Il libro di Amoroso ricostruisce la storia di questo mutuo implicarsi di ragione e immaginazione, di senso e intelligibilità, a partire dalla critica kantiana. Rispetto a Kant, porre l'estetica come "problema" anziché come soluzione significa muoversi contro corrente nei confronti di tutta la esegesi idealistica, che pensava vi si bandissero le aporie del criticismo. Nel saggio "Il primato della ragione estetica", fulcro dell'intera trattazione, Amoroso ripercorre i momenti che portarono, in seno all'estetica settecentesca ed in Kant, all'affermazione di tale formula. " Ragione estetica" è un'espressione paradossale, gravida di una tensione ambigua, che sembra alludere ad un passato represso e ad un futuro possibile di una razionalità, quella metafisica, con cui l'estetica è in fondo solidale proprio nel presente. Per questo motivo, il libro respinge tutte le possibili interpretazioni "ultrametafisiche" che sono state attribuite all'estetica in base all'affermazione di un simile "primato": da quella romantica, che scorge nell'arte la mediazione fra natura e libertà, a quella heideggeriana, che individua nell'immaginazione trascendentale la scoperta di una finitezza temporale dell'esserci, fino a quella stessa originaria di Kant, che vi legge la cifra di una destinazione sovrasensibile dell'uomo.

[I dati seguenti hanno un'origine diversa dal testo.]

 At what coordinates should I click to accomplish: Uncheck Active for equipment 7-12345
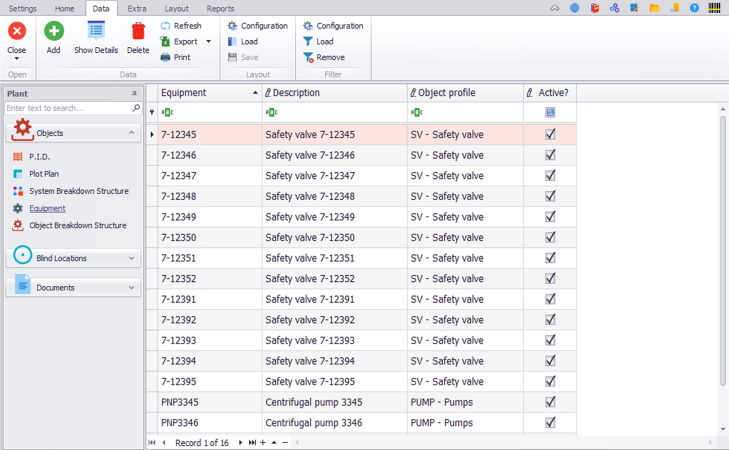tap(550, 134)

Proprio muovendo da Kant, si dovrebbe invece imporre, secondo Amoroso, una diversa interpretazione dell'estetica, nuovamente critica e in un certo senso trascendentale. In quanto "problema", essa non si imporrebbe più come esperienza di una riconciliazione sempre fittizia, n‚ come ambito utopico-allegorico del passaggio, della transizione; piuttosto, essa dovrebbe valere come luogo dell'"esperienza del senso", ovvero, simmetricamente, luogo del "senso dell'esperienza".
In altri termini, grazie alla sospensione di realtà che vi si realizza, grazie al rivelarsi di un dominio dell'apparenza che precede l'ordine del reale, lo spazio estetico fornisce la possibilità di scoprire in certo modo le fonti di tutte le nostre tematizzazioni, il punto d'origine delle nostre convenzioni e delle nostre obiettivazioni. In questo modo, l'estetica torna ad assolvere una funzione eminentemente critica: quella cioè di lasciare intravvedere il campo di una possibile esperienza non metafisica, un'esperienza del "senso".